Francesco Rossi, il cui nome era stato cambiato per rimanere anonimo, non aveva acconsentito che il suo feto abortito fosse sepolto in quel luogo né che fosse usato il suo nome. In un'intervista con Al Jazeera, ha accennato che in Italia, se 'partorisci un bambino, avrà il nome del padre; abortirai e avranno il nome della madre'.

Le azioni contraddittorie del governo stesso creano confusione e difficoltà tra le donne riguardo a dove viene tracciato il limite riguardo ai loro diritti.

Non sorprende che la legislazione sia stata accolta con molte critiche. I partiti italiani di opposizione, tra cui il Movimento Cinque Stelle e il Partito Democratico di centrosinistra, lo hanno fatto denunciato la misura come una battuta d’arresto significativa per i diritti delle donne.

A peggiorare le cose, il governo spagnolo si è scontrato con l’Italia sulla gestione della fertilità e delle cure riproduttive. Il Ministro spagnolo per le Pari Opportunità, Anna Rotonda, ha criticato il disegno di legge definendolo un tentativo di minare i diritti delle donne e una strategia dell'estrema destra.

In risposta, Meloni ha accusato i ministri degli Esteri di ignoranza riguardo alle questioni interne italiane e li ha esortati a basare le loro opinioni sui fatti piuttosto che sulla propaganda.

Guardando il quadro più ampio, la prospettiva dell’Unione Europea sugli aborti varia ampiamente tra i suoi Stati membri, nonostante il Parlamento Europeo abbia dichiarato l’accesso agli aborti sicuri un diritto umano.

La maggior parte dei paesi dell’UE consente l’aborto entro il primo trimestre di gravidanza, mentre i paesi del Nord Europa sono i più liberali in termini di accesso.

Tuttavia, alcuni paesi dell’UE, come Malta e Polonia, lo hanno fatto leggi altamente restrittive sull’aborto, con la legge polacca resa ancora più draconiana nel 2020 – quando anche con difetti fetali, le gravidanze non potevano essere interrotte.

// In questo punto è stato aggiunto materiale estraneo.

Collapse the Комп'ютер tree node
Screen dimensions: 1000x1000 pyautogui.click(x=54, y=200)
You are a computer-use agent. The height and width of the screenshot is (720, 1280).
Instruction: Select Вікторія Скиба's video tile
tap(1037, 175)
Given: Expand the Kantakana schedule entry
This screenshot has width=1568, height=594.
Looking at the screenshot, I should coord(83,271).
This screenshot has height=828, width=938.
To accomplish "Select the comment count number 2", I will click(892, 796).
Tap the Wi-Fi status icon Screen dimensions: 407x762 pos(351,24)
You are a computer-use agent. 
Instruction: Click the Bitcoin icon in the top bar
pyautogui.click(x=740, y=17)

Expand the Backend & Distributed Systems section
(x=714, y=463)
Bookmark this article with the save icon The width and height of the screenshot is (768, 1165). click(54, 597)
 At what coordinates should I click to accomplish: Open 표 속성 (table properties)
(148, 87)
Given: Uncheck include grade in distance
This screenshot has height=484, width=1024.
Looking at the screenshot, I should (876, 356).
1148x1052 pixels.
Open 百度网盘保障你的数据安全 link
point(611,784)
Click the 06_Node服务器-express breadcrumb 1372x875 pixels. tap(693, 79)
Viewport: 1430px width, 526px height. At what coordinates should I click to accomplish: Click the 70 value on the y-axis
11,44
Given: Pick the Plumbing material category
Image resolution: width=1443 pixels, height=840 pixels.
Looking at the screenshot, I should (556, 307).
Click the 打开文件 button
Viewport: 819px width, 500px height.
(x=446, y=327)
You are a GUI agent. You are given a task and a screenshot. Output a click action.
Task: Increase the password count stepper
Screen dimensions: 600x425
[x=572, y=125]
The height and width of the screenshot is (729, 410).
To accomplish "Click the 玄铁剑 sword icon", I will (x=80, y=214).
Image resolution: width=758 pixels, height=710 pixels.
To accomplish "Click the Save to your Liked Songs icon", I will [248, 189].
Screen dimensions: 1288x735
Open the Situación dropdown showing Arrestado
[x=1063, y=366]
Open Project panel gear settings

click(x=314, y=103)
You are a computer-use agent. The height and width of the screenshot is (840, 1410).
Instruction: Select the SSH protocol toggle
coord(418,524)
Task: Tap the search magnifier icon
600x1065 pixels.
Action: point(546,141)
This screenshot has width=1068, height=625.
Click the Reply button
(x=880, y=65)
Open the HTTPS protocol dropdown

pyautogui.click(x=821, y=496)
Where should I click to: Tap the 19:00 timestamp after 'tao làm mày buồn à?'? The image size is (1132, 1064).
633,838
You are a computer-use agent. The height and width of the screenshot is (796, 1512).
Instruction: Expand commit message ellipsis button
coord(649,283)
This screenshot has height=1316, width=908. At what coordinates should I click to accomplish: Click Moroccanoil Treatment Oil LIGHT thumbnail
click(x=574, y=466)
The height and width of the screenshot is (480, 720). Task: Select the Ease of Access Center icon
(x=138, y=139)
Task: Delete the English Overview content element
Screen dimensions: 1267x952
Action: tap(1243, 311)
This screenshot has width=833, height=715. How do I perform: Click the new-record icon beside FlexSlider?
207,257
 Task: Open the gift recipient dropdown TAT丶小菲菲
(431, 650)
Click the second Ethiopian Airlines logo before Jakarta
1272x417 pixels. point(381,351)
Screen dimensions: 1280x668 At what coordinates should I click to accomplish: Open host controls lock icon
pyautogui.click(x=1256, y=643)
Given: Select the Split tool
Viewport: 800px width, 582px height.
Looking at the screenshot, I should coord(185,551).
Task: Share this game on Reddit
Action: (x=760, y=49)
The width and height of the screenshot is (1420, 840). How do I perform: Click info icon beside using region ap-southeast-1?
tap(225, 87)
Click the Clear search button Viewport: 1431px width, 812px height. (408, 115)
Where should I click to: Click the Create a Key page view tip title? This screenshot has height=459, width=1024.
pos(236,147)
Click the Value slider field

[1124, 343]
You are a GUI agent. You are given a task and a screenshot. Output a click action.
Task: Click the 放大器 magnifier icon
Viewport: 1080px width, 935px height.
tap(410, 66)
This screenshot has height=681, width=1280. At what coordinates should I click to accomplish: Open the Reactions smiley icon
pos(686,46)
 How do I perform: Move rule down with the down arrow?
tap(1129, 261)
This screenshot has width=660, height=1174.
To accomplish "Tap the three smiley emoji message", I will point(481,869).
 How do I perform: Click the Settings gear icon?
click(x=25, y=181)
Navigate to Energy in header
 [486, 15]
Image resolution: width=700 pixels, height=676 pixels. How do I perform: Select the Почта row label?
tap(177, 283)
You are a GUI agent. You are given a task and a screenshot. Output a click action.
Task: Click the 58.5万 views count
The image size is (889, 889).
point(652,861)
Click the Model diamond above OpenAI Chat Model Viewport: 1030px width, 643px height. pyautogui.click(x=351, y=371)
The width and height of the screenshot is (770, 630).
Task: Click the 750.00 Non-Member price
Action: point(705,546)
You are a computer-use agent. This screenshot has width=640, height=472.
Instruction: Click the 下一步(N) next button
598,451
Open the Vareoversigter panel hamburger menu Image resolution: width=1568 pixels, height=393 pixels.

La tendenza predominante in Europa è stata quella dei paesi di liberalizzare le loro leggi sull’aborto e legalizzare l’accesso. Alcuni paesi hanno ancora normative non necessarie, come periodi di attesa obbligatori, consulenza e autorizzazione di terzi, che possono rendere difficile l’accesso.

Inoltre, sorgono domande riguardo all’utilizzo da parte dell’Italia del fondo di ripresa post-pandemia dell’Unione Europea per alimentare la sua agenda anti-aborto. Gli 800 miliardi di euro pacchetto di recupero è stato creato per rilanciare la ripresa economica dell’Europa dopo la pandemia, superare la crisi recessiva e garantire che le economie diventino più sostenibili e resilienti.

Sebbene l’Unione Europea non abbia risposto esplicitamente all’utilizzo del fondo da parte dell’Italia per tale legislazione, sembra contraddittorio con i valori dell’organizzazione, soprattutto perché considera l’uguaglianza di genere un problema chiave per la ripresa post-pandemia.

In definitiva, è fondamentale monitorare da vicino lo sviluppo di tale legislazione, soprattutto perché sono in gioco i diritti delle donne italiane. Sebbene la Meloni abbia acquisito slancio come leader degno di nota, la sua posizione sui diritti umani influenzerà senza dubbio il modo in cui verrà percepita sulla scena internazionale.